- _Exercise description_: A verbatim copy is needed of the lines below from the one containing "Legal Information (386, 2554)" up to and including the one containing "Videti so kot", excluding pictures.

Records from a data source:
------------------------------------------------------------------------

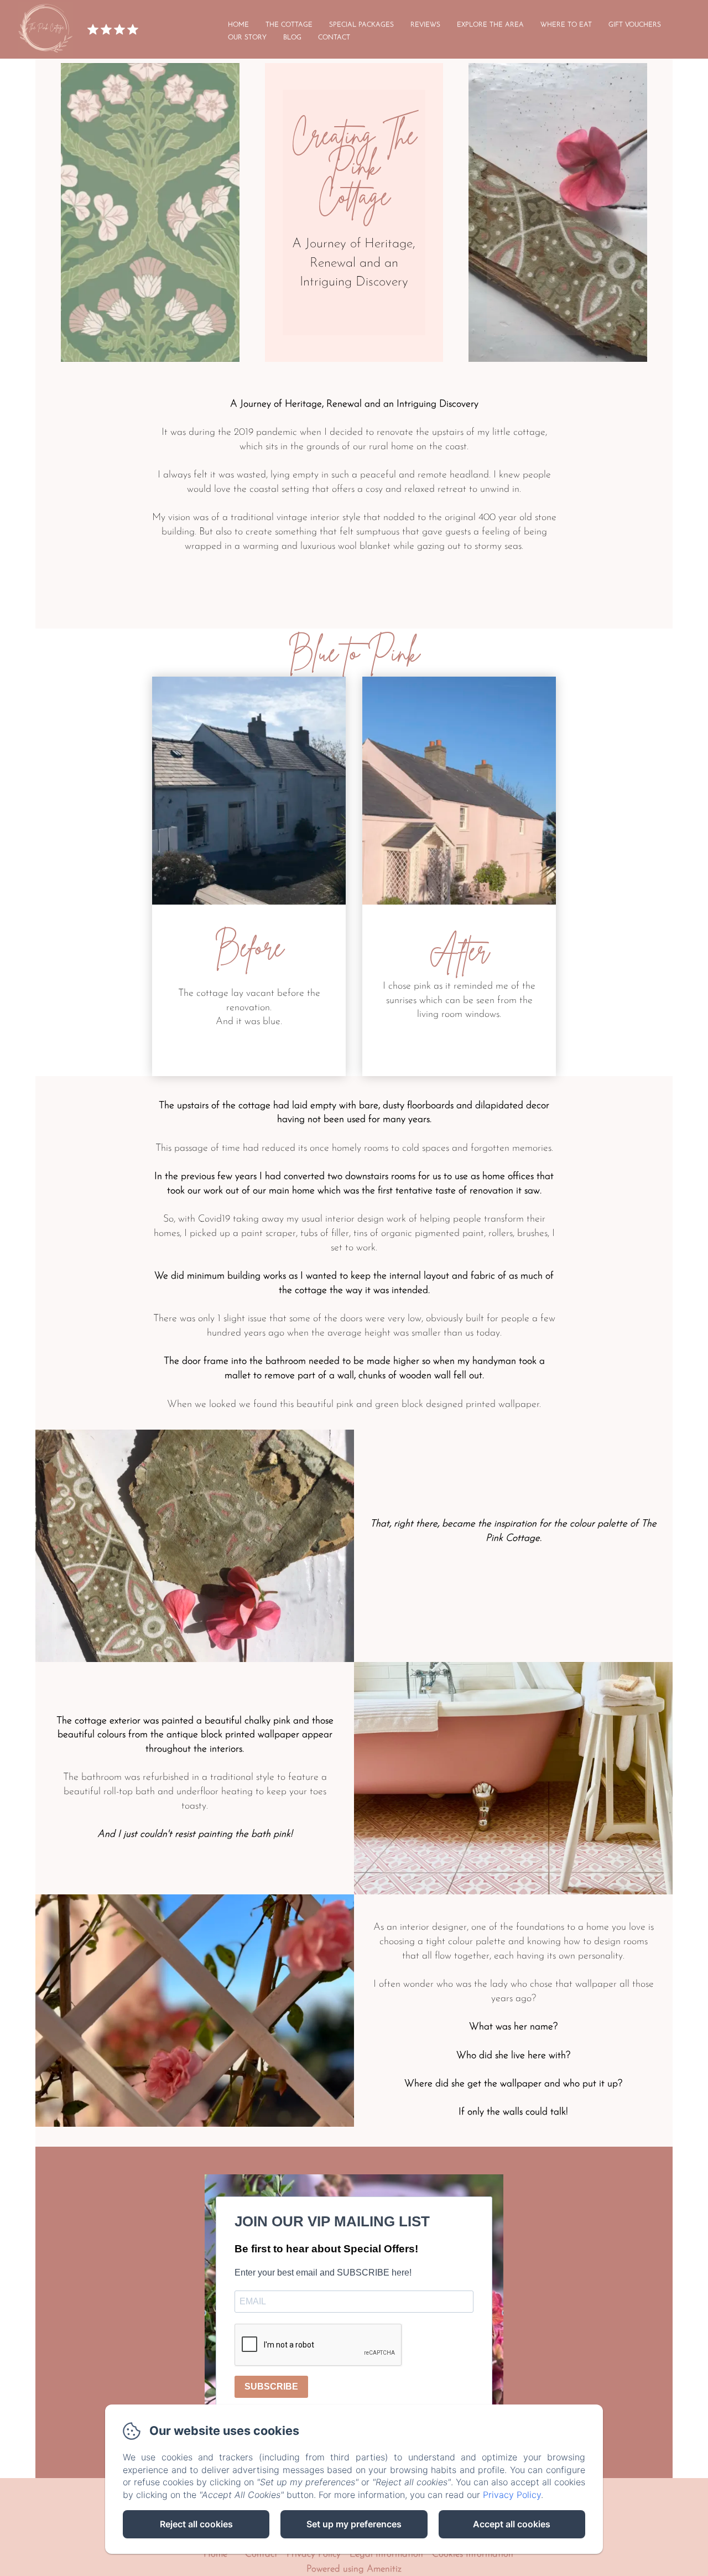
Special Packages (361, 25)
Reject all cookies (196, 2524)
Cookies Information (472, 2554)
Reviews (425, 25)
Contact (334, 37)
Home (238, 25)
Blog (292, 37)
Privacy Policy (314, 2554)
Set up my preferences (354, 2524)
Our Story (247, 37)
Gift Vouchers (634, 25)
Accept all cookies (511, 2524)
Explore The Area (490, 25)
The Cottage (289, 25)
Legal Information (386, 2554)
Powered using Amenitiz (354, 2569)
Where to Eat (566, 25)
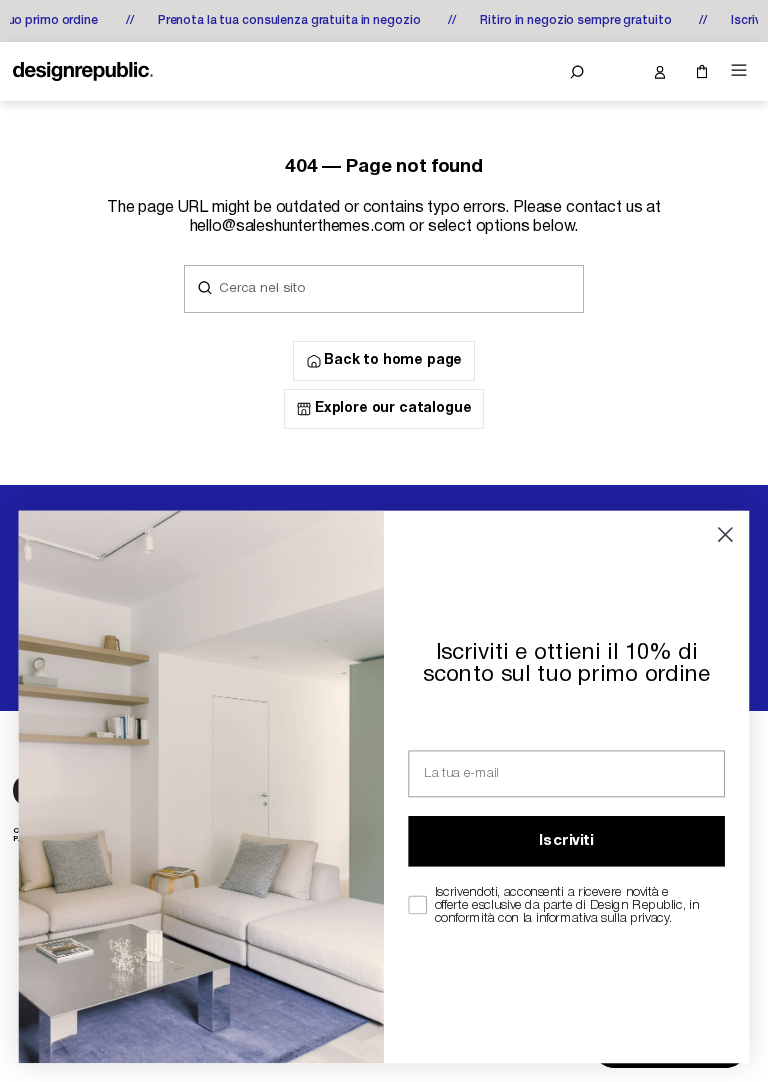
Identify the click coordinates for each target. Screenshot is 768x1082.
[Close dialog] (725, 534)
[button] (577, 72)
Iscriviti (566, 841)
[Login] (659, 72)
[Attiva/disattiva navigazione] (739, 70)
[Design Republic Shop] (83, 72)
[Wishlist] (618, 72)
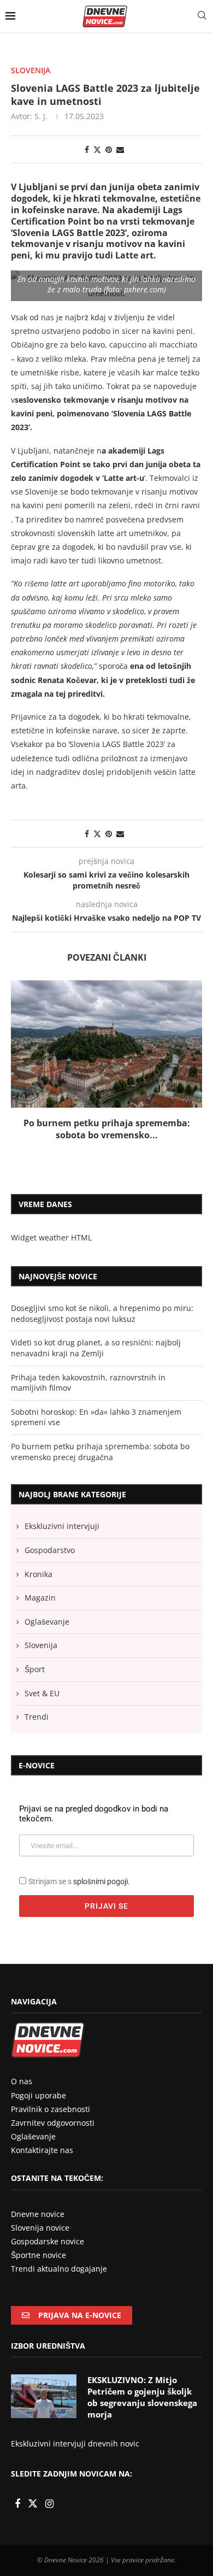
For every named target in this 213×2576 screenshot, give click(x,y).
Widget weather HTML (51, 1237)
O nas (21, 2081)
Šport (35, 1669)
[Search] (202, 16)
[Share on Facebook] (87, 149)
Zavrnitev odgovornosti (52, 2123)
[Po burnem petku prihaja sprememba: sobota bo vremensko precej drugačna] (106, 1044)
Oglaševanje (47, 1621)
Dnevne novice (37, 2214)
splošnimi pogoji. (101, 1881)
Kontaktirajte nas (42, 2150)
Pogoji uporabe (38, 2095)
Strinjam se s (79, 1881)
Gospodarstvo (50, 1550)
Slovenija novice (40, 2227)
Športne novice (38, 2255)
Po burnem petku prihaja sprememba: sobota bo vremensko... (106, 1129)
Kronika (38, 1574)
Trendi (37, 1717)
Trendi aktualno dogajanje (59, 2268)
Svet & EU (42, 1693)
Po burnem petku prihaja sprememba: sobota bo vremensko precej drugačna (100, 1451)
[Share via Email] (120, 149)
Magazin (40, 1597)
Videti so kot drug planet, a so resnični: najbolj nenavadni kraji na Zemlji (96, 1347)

------------------------------------------------------------------------

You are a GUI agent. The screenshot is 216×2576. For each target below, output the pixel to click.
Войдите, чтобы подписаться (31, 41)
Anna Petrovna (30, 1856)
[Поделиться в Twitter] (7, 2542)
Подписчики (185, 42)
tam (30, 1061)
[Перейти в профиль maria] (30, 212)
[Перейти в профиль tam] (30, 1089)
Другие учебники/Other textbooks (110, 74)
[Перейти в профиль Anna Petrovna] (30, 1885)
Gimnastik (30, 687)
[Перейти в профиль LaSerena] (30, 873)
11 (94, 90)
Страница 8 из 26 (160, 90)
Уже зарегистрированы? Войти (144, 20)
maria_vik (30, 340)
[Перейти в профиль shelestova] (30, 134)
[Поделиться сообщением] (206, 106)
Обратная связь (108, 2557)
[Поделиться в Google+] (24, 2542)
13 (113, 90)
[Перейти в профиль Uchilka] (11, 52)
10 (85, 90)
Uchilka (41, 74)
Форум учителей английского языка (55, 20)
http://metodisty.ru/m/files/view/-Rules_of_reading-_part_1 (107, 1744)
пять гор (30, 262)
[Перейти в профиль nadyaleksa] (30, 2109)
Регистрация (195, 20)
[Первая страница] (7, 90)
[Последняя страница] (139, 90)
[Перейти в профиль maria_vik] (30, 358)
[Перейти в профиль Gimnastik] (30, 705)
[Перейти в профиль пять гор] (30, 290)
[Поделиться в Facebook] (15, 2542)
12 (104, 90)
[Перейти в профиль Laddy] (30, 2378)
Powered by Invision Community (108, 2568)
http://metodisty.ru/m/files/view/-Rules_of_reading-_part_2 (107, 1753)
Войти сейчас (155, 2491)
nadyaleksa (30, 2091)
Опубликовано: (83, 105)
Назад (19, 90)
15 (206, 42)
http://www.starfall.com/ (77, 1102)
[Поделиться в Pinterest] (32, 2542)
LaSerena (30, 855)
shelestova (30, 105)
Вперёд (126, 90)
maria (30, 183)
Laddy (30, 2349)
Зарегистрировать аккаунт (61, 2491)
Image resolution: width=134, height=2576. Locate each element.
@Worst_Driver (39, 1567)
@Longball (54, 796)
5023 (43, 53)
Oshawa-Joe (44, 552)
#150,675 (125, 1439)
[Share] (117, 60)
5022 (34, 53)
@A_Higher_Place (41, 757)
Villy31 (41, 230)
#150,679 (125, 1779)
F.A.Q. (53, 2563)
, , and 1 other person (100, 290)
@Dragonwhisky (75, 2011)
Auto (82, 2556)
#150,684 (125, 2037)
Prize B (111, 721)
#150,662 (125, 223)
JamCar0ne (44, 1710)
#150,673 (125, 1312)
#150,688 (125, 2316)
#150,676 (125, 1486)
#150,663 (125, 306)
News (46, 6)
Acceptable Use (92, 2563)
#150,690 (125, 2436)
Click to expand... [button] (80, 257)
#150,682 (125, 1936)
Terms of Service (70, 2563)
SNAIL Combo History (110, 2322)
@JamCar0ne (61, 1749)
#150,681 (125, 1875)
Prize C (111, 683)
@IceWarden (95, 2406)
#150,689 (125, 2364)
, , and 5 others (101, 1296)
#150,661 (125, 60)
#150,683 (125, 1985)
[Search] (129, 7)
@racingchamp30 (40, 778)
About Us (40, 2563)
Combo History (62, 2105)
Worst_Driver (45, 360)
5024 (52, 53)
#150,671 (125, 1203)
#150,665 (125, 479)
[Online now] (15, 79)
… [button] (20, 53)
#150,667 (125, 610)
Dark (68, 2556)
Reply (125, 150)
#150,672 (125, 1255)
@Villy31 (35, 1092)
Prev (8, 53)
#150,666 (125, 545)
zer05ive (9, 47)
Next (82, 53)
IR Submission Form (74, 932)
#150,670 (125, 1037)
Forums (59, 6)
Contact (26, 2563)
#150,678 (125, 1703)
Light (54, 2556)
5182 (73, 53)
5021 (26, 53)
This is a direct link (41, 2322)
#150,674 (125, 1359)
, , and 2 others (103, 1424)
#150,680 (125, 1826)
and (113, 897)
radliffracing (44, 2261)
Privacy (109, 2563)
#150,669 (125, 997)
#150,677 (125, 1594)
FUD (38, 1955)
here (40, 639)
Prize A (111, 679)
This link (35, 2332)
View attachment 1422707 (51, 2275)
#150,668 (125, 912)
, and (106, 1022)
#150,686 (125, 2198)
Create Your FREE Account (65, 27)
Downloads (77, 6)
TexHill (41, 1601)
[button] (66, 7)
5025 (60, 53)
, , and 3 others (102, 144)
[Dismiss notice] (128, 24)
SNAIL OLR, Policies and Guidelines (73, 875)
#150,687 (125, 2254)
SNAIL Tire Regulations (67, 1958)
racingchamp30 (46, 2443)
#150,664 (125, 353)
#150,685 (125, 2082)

------------------------------------------------------------------------

- _Solution to the exercise_:
Legal Information (386, 2554)
Powered using Amenitiz (354, 2569)
Where to Eat (566, 25)
Identify the click coordinates for each target. Screenshot is 768x1082.
[Close dialog] (725, 534)
[button] (577, 72)
Iscriviti (566, 841)
[Login] (659, 72)
[Attiva/disattiva navigazione] (739, 70)
[Design Republic Shop] (83, 72)
[Wishlist] (618, 72)
For every named target in this 213×2576 screenshot, give click(x,y).
Widget weather HTML (51, 1237)
O nas (21, 2081)
Šport (35, 1669)
[Search] (202, 16)
[Share on Facebook] (87, 149)
Zavrnitev odgovornosti (52, 2123)
[Po burnem petku prihaja sprememba: sobota bo vremensko precej drugačna] (106, 1044)
Oglaševanje (47, 1621)
Dnevne novice (37, 2214)
splošnimi pogoji. (101, 1881)
Kontaktirajte nas (42, 2150)
Pogoji uporabe (38, 2095)
Strinjam se s (79, 1881)
Gospodarstvo (50, 1550)
Slovenija novice (40, 2227)
Športne novice (38, 2255)
Po burnem petku prihaja sprememba: sobota bo vremensko... (106, 1129)
Kronika (38, 1574)
Trendi (37, 1717)
Trendi aktualno dogajanje (59, 2268)
Svet & EU (42, 1693)
Po burnem petku prihaja sprememba: sobota bo vremensko precej drugačna (100, 1451)
[Share via Email] (120, 149)
Magazin (40, 1597)
Videti so kot drug planet, a so resnični: najbolj nenavadni kraji na Zemlji (96, 1347)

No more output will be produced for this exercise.